Любопытно, что Григорьев оказался довольно чуждым другу Погодина и соратнику того по «Москвитянину» профессору Степану Петровичу Шевыреву. Лекций его Григорьев не слушал (Шевырев читал юристам русскую словесность на первом курсе, а в 1838—1840 годах он находился в Риме), да и позднее не оценил, видимо, не принимая крайней умеренности, консервативной старомодности социальных и эстетических воззрений профессора. Григорьев писал Е.Н. Эдельсону 5 декабря 1857 года: «В былые времена мы уже достаточно срамились общением с разною гнилью, вроде Шевырева». Впрочем, в шестидесятых годах он в противовес легкомысленным нападкам радикалов готов был защищать исторические заслуги Шевырева.
Талантливый Григорьев уже на первом курсе университета был замечен преподавателями. По какому-то предмету он к семестровому (полугодовому) зачету подал сочинение на французском языке. Преподаватель не поверил, что такое серьезное исследование, да еще по-французски, мог написать юный студент. Не поверил и попечитель, граф С.Г. Строганов. Вызвал Григорьева и начал с ним говорить по-французски.
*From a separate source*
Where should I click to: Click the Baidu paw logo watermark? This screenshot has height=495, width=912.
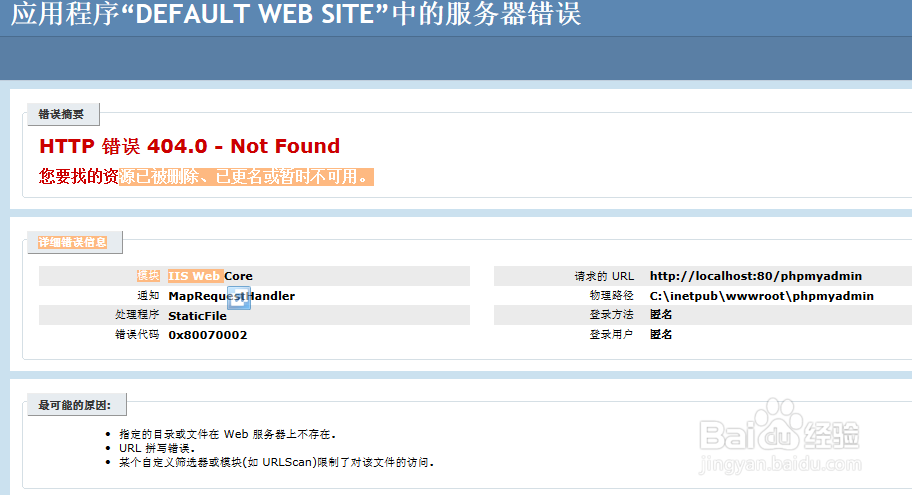779,425
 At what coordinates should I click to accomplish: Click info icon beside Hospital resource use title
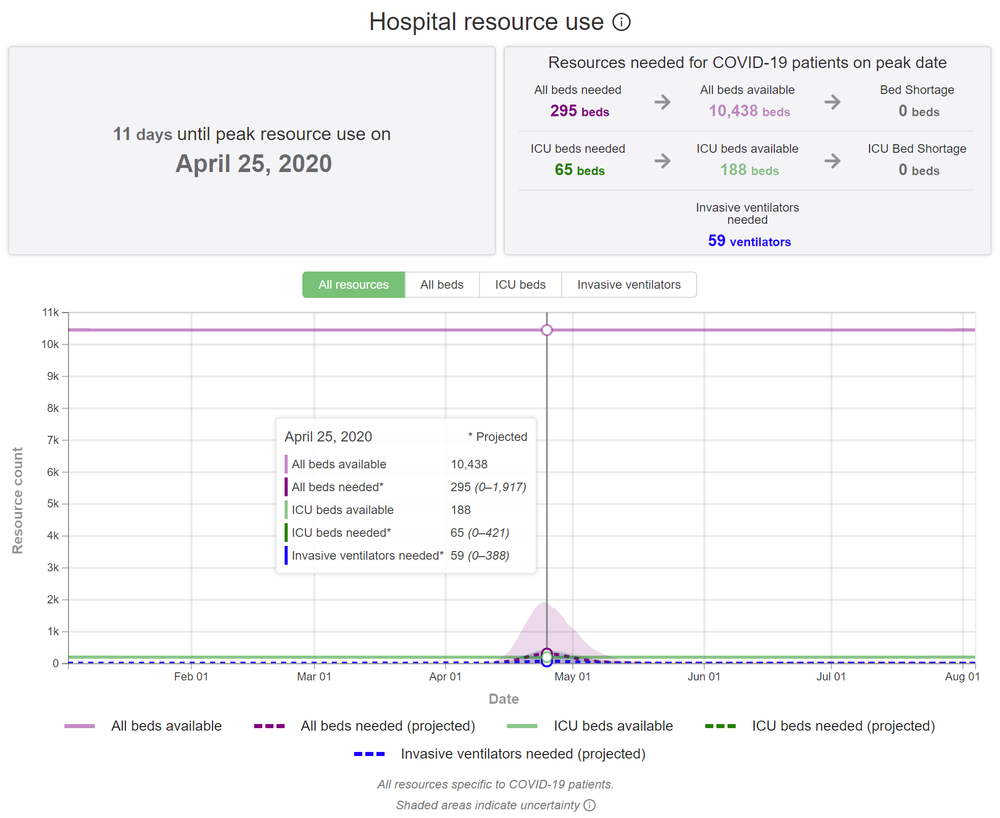(x=622, y=22)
Убедился, что тот сам писал. И заключил беседу: «Вы заставляете слишком много говорить о себе, вам надо стушеваться». Граф невольно, даже, наверное, не задумываясь, высказал пожелание, типичное для всех деспотических режимов: сиди тихо, не высовывайся, жди, когда тебя за угодливость и старательность наградят начальники…
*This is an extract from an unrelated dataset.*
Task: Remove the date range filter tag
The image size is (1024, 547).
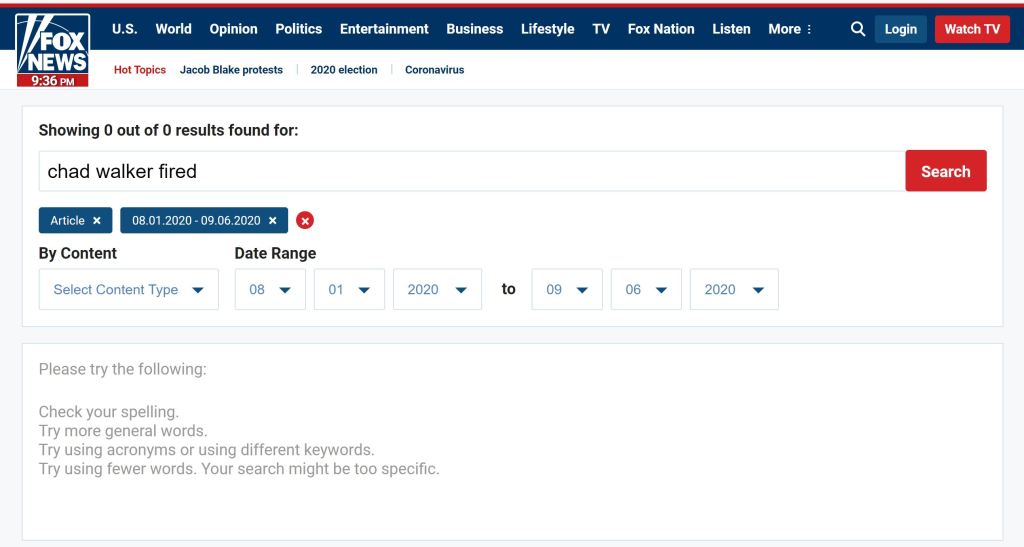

Однако Григорьев невольно же становился одной из центральных фигур на курсе, да и шире, в университете вообще: слишком ярок был и талантлив, да еще с каким-то романтическим ореолом: «…юноша с профилем, напоминавшим профиль Шиллера, с голубыми глазами и с какой-то тонко разлитой по всему лицу его восторженностью или меланхолией», — вспоминал Я.П. Полонский. Очень быстро вокруг него образовались философский и поэтический кружки. Под влиянием лекций профессоров Редкина и Крылова, постоянно ссылавшихся на Гегеля, Аполлон серьезно занялся философской литературой современности, в первую очередь, конечно, трудами Гегеля. Так характеризовал Григорьев свою альма-матер в более поздних воспоминаниях: «…университет таинственного гегелизма, с тяжелыми его формами и стремительной, рвущейся неодолимо вперед силой». Тогда на русский и на французский языки Гегеля только начинали отрывочно переводить, и желающему по–настоящему штудировать его грандиозное по объему, а не только по содержанию, учение нужно было хорошо знать немецкий. Здесь тоже блестяще проявились способности Григорьева — он самостоятельно сел за незнакомый язык, в основном изучая именно философские книги; первое время часто обращался к Фету, хорошему знатоку (у него ведь мать немка, да и учился он в немецкой школе), а через полгода читал Гегеля почти без справок и спотыканий.